## PROBLEM STATEMENT
Reproduce all lines of the items below, requests included, adding 48 to each coordinate value in the answers.

## LISTED ENTRIES
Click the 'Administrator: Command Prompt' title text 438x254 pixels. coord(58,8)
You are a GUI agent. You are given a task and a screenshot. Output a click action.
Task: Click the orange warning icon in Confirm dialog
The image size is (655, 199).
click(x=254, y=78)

## TASK RESPONSE
Click the 'Administrator: Command Prompt' title text 438x254 pixels. coord(106,56)
You are a GUI agent. You are given a task and a screenshot. Output a click action.
Task: Click the orange warning icon in Confirm dialog
The image size is (655, 199).
click(x=302, y=126)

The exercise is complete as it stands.